Over the past few years, the US economy has grown faster than almost any other advanced nation, leaving experts and leaders around the world wondering: what’s driving this success? From innovative startups to groundbreaking technology and a risk-taking culture, there are key factors that help explain why the US seems to be sprinting ahead while others are struggling to keep pace.
Take the story of Demi Guo and Chenlin Meng. In 2023, they left Stanford University’s PhD program to launch a tech company called Pika Art. This app uses artificial intelligence to create dazzling video effects, and it quickly found an audience. Within months, Pika Art had over a million users. Even more impressively, the two founders raised $135 million in funding in just over a year. Their success wasn’t just about having a great idea, it was also about being in the right place. Silicon Valley’s unique network of mentors, investors, and tech innovators played a huge role in turning their dream into reality.
This kind of rapid success might seem unusual elsewhere, but in the US, it highlights an ecosystem that encourages bold risks and rewards innovation. Venture capitalists in the US don’t just provide money, they also mentor startups, help them hire talent, and offer support whenever problems arise. It’s this close-knit and supportive environment that fosters the kind of high-impact innovation driving America’s economic growth.
While many countries are facing economic stagnation, the US economy has expanded by an impressive +11.4% since 2019, according to the International Monetary Fund (IMF). This year alone, the US is expected to grow by +2.8%, a figure that many other nations can only dream of. For comparison, the Eurozone, home to countries like Germany and France, is predicted to grow by just +0.8%, while Japan and the UK have seen growth of only +3% over the past five years in total.
This growth isn’t just luck. Economists point to the US’s long-standing strength in productivity, essentially, how efficiently workers and businesses use resources. Since the 2008 financial crisis, US labour productivity has grown by +30%. That’s more than three times the pace of productivity growth in the Eurozone and the UK. Productivity may sound like an abstract concept, but it directly affects people’s lives. When workers and companies become more productive, it means higher wages, bigger profits, and more tax revenue to fund public services. Over time, this boosts living standards across the board.
So, why is the US pulling ahead in productivity while other countries are falling behind? A big part of the answer lies in its tech sector. From software to artificial intelligence, the US leads the world in developing and adopting cutting-edge technologies. Data from the Conference Board, a global economic think tank, shows that most advanced economies have seen their productivity fall relative to the US in recent years. In Europe, for example, productivity growth slowed sharply after the 2008 financial crisis and has yet to recover.
Technology is a major reason for this gap. While European countries have strong industries in areas like manufacturing, they’ve struggled to match the US in tech innovation. A report by Mario Draghi, former president of the European Central Bank, found that if you exclude the tech sector, productivity growth in the EU over the past two decades is roughly the same as in the US. In other words, America’s dominance in technology is what sets it apart.

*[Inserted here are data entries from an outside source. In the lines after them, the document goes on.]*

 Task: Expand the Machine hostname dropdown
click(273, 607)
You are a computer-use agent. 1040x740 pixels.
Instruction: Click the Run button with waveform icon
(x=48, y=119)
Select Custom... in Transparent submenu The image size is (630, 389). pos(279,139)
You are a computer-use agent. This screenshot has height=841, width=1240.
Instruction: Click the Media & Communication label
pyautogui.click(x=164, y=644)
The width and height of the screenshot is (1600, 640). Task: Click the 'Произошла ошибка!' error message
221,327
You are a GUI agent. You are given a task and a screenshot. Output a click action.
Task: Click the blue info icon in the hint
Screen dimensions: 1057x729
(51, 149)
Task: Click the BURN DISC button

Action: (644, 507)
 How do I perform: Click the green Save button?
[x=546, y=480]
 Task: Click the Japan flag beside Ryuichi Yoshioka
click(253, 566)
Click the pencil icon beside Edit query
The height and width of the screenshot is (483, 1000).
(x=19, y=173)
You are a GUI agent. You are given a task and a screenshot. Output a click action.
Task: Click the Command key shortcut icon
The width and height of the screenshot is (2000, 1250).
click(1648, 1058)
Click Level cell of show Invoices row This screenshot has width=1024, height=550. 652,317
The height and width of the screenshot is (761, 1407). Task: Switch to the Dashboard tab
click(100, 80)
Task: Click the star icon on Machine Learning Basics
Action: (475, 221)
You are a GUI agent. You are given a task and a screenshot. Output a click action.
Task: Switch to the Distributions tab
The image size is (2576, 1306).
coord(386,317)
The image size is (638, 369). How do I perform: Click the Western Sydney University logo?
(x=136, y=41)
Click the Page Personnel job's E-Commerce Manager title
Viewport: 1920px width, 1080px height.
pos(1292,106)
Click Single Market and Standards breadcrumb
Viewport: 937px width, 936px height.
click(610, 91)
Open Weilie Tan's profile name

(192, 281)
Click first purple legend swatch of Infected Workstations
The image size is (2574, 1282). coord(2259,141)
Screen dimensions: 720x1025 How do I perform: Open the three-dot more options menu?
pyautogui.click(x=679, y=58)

Another crucial factor is America’s willingness to take risks. Venture capital investment in the US dwarfs that of other nations, accounting for 83% of all venture funding in G7 economies over the past decade. This steady flow of money allows startups to experiment, fail, and try again. Successes, in turn, create a “flywheel effect,” where successful companies fund future generations of entrepreneurs.
This isn’t to say that other countries lack talent. Europe, has brilliant minds and strong universities, but its venture capitalists are often more cautious. Founders in countries like Germany or Italy report that investors are hesitant to take risks, especially in the early stages of a company’s growth. In the US, by contrast, there’s a “go big or go home” attitude that fuels breakthroughs.
For countries that are struggling to keep up, the consequences go beyond just numbers on a spreadsheet. Low productivity growth leads to stagnating wages, strained public finances, and weaker geopolitical influence.
In the race to shape the future of the global economy, the US has found a winning formula of risk-taking, innovation, and technological leadership. For other countries, the question is whether they can adapt quickly enough to compete or risk being left behind.